In the Lake Mead region and Frenchman Mountain, the dolomites of the Frenchman Mountain Dolostone consist of thick beds of oolitic grainstones and stromatolites that are interbedded with the fine-grained dolomites. These dolomites mostly retain their original sedimentary textures despite dolomitization. The sedimentary structures include wavy and asymmetric ripple laminations and small-scale cross-stratification. Trace fossils consist mainly of horizontal burrows and tracks.

From a thickness of 370 m at Frenchman Mountain, the Frenchman Mountain Dolostone thins eastward to 362 m at Tramp Ridge in the Gold Butte National Monument and 270 m at Devils Cove in the Gold Butte National Monument. East of the Grand Wash fault and in the Grand Canyon region, its thickness decreases abruptly to 52 m at Quartermaster Canyon, 106 m at 269-Mile Canyon, and 70 m near Diamond Bar Ranch. Further eastward in the Grand Canyon region, the thickness of the Frenchman Mountain Dolostone gradually decreases to 52 m in Fern Glen Canyon. and 20 m at Blacktail Canyon. The abrupt change in its thickness on either side of the Grand Wash fault suggests that this fault was active during the Cambrian Period.
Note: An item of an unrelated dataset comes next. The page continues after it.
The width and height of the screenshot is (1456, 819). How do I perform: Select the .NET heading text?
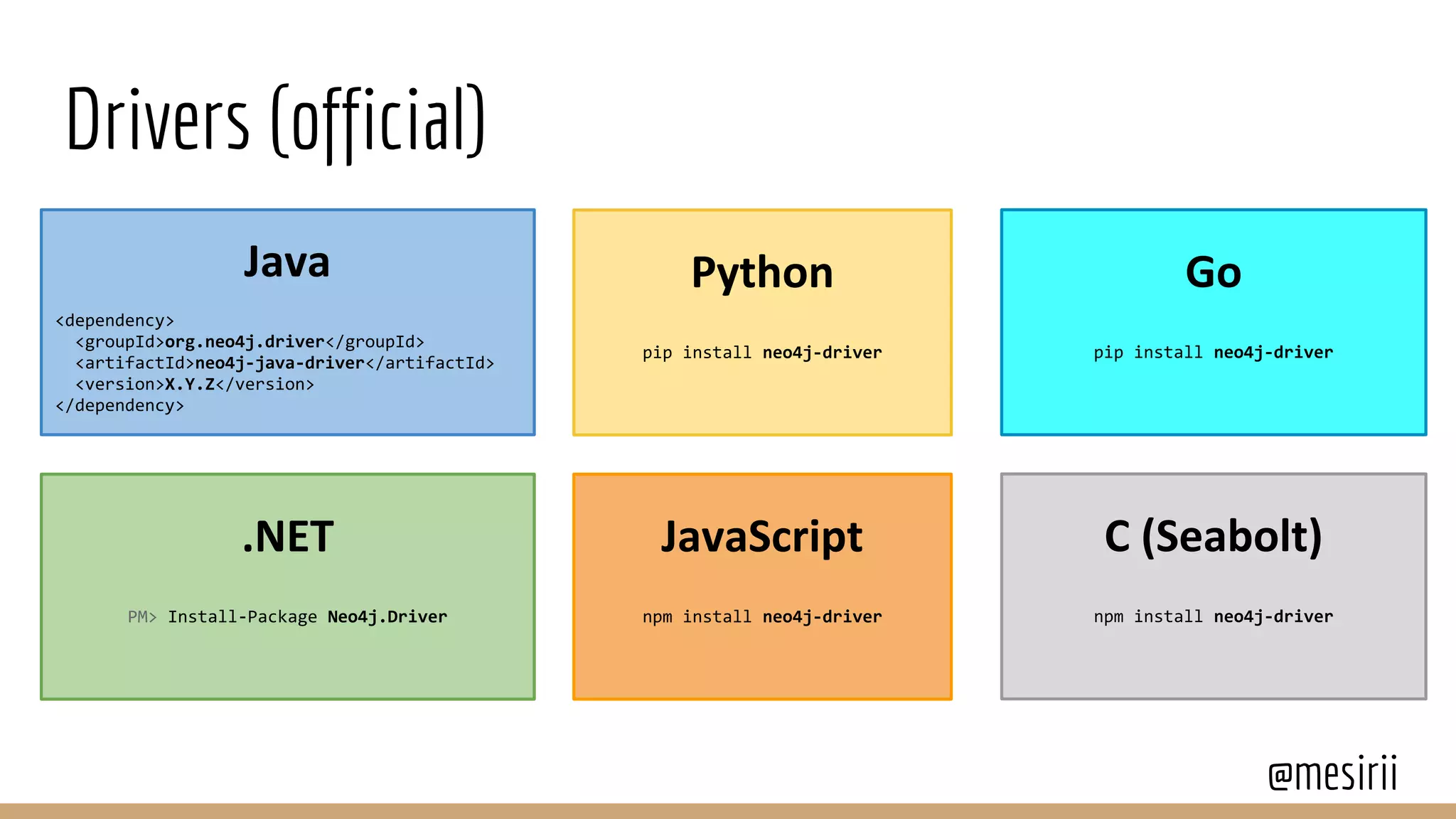tap(288, 537)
In its eastern Grand Canyon (Marble Canyon), the Frenchman Mountain Dolostone is 30 m thick at 50-Mile and decreases to only being 8 m thick at Palisades of the Desert.

==Fossils==
Except for Drumian trilobites found in the lower few meters of the Frenchman Mountain Dolostone, it lacks identifiable body fossils. The only fossils typically found in the bulk of the Frenchman Mountain Dolostone are undescribed and unstudied, invertebrate horizontal burrows and trails.
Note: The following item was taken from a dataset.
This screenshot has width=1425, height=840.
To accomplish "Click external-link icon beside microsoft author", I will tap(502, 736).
In the eastern Grand Canyon, fossil trilobites occur in the uppermost Muav Formation and basal few meters of the Frenchman Mountain Dolostone. This Drumian trilobite fauna consists of Glyphaspis tetonensis, Crepicephalus? upis, Solenopleurella? quadrata, and Modocia sp. These trilobites are all associated with the Bolaspidella Biozone.

== Depositional environment==
Based upon sedimentary structures and stratigraphy, the Frenchman Mountain Dolostone is interpreted as shallow subtidal to possibly intertidal in depositional environments associated with a regressing sea.

==Age==
The Frenchman Mountain Dolostone ranges in age from the Drumian to early Paibian. This age range is based upon the presence of (1.) Drumian trilobite fossils of the Bolaspidella Biozone collected from the basal two meters of the formation and underlying Muav Formation in the eastern Grand Canyon; (2.) the Drumian Carbon Isotope Excursion (DICE) near the base of this formation; and (3.) the onset of the Steptoean Positive Carbon Isotope Excursion (SPICE) at its top. This range in age only occurs in the western Grand Canyon and Frenchman Mountains. Further east, this formation is truncated unconformably by Devonian and Mississippian strata. As a result, only the lower, early Paibian, strata of Frenchman Mountain Dolostone is preserved. The younger parts of it are absent either because of nondeposition, later erosion, or and combination of both processes.